Erst sehr viel später habe ich angefangen darüber nachzudenken. Als ich langsamere Marathons lief und die ersten Ultras. Als ich zunehmend Geher überholte. So lange ich schnelle Marathons lief, war ich in einer "Region" im Marathonfeld unterwegs, wo nicht viele laufen. Und wenn, dann jenseits der 30 km. Das taten sie, weil sie überpaced hatten oder sich verletzten. Und selbstverständlich wären das beides auch für mich Gründe zu gehen. Ist mir aber - da bin ich meinem Körper und dem Läuferschicksal endlos dankbar - nie passiert. Beim Laufen langsamerer Marathons und Ultras begegnete ich aber immer mehr Läufern, bei denen klar war und die das auch so aussprachen, dass sie die Strecke nicht komplett laufen werden, weil ihnen das zu anstrengend ist oder weil sie es gar nicht können.
Und genau diese Denkweise, sich eine Strecke vorzunehmen, die man komplett laufend gar nicht bewältigen kann, verstehe ich nicht. Tolerieren, akzeptieren - alles null Problem. Aber verstehen? Wenn ich was nicht laufen kann - komplett laufen meine ich -, dann melde ich mich da nicht an. So einfach ist das für mich. Ich verstehe den Sinn darin nicht, sich für einen 12h-Lauf anzumelden ohne die Fähigkeit zu besitzen tatsächlich 12 h lang zu laufen. Tolerieren, akzeptieren, Lauffreunde haben, die so denken und handeln - null Problem. Aber verstehen? Es kommt einfach nicht bei mir an. Ich habe oft darüber nachgegrübelt.
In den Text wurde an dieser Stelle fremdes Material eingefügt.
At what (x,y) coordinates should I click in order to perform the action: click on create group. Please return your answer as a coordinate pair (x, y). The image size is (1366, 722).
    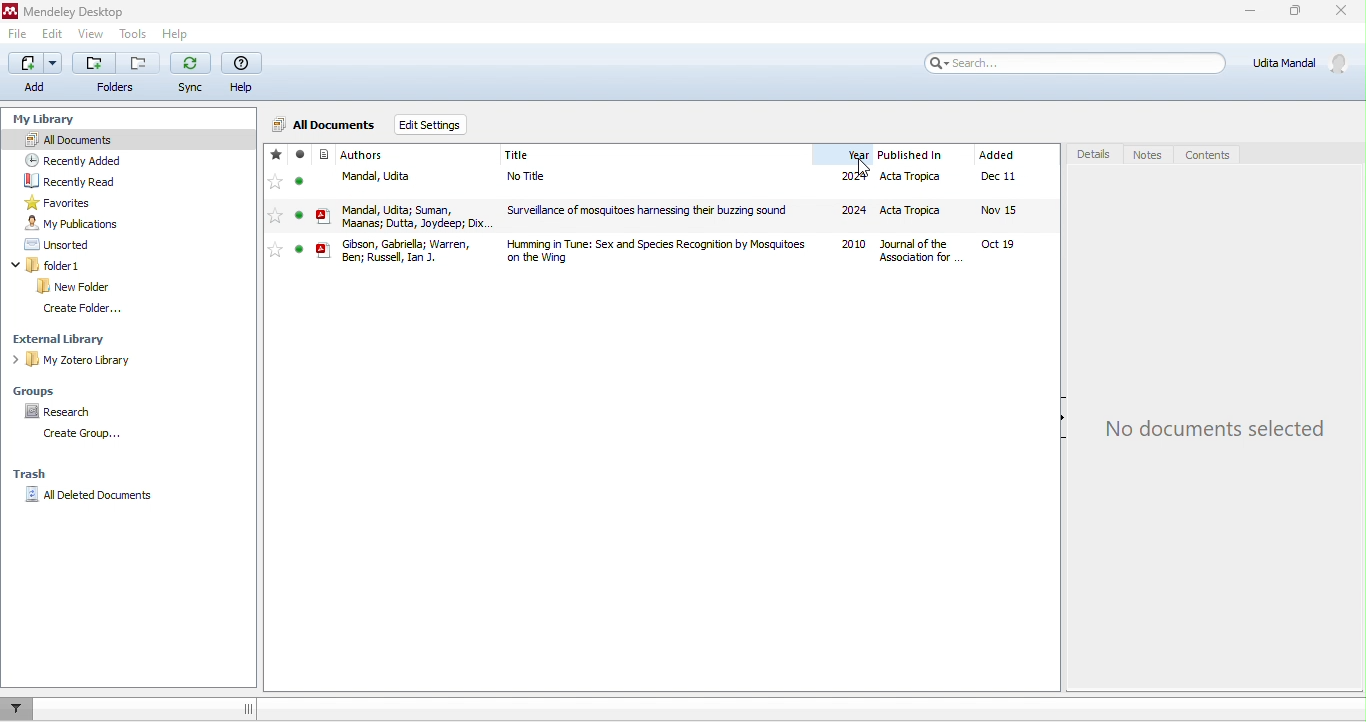
    Looking at the image, I should click on (75, 435).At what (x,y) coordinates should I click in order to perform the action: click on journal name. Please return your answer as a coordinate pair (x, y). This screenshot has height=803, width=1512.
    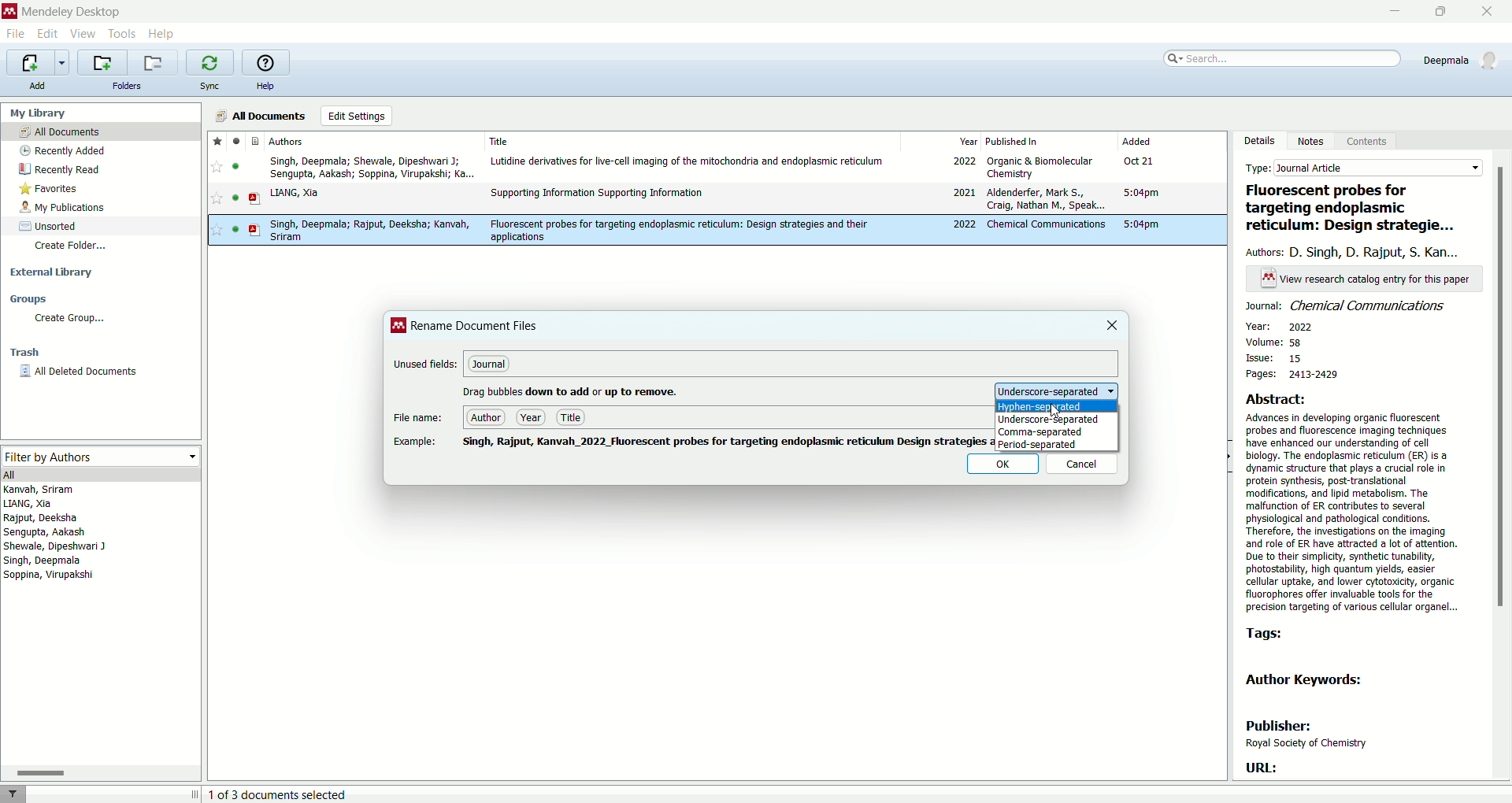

Vor allem auch, weil ich gerne zwei Leidenschaften häufiger und intensiver miteinander kombinieren würde: Laufen und Berge. Früher war ich sommers sehr viel zu sportlichen bis erschöpfenden Bergwanderungen und bergsteigerisch unterwegs. Deswegen gehören heute einige Bergmarathons zu den für mich schönsten Erinnerungen in meiner Wettkampfsammlung. Aber das sind alles Wettkämpfe gewesen, bei denen zumindest die Aussicht bestand sie komplett laufend zu überstehen. Im Einzelfall ging das dann doch nicht. Wenns zu unwegsam und steil war, man stellenweise sogar mal die Hände zu Hilfe nehmen musste. Oder wenn zu viele Geher vor mir waren und ich nicht die Kraft hatte drum rum zu steppen (oder es mir auch zu doof gewesen wäre, weil ich nicht den Elitären vor den anderen rauskehren wollte). Einmal wars zu kalt und ich im Regen total eingefroren, ein anderes Mal hatte ich beim letzten Joch einfach nicht mehr die Kraft. Das kann ich für mich alles akzeptieren, weil es sich nur um kurze Abschnitte handelte oder eben meine Kraft mangels Tagesform überstieg. Nach wie vor bin ich allerdings weit von Unternehmungen entfernt, wie beispielsweise den Zugspitz Ultratrail oder den Eiger Ultratrail mit zig tausenden von Höhenmetern und der absoluten Notwendigkeit sehr lange Passagen zu gehen oder gar zu steigen unter Zuhilfenahme der Hände. Das ist nicht mein Ding, weil das ein anderes Ding ist. Eher eine Art Durchschlageübung, bei der man abschnittsweise läuft, andere Gangarten aber die Regel sind. Das geht mehr in die Richtung Triathlon, einer tollen Sportart, wo ganz bewusst drei Arten der Fortbewegung aneinander gereiht werden. Ich finde Triathlon "geil", aber eben nicht für mich. Ich bin Läufer (und ein mäßiger Schwimmer und einer der mit Unlust aufs Rad steigt).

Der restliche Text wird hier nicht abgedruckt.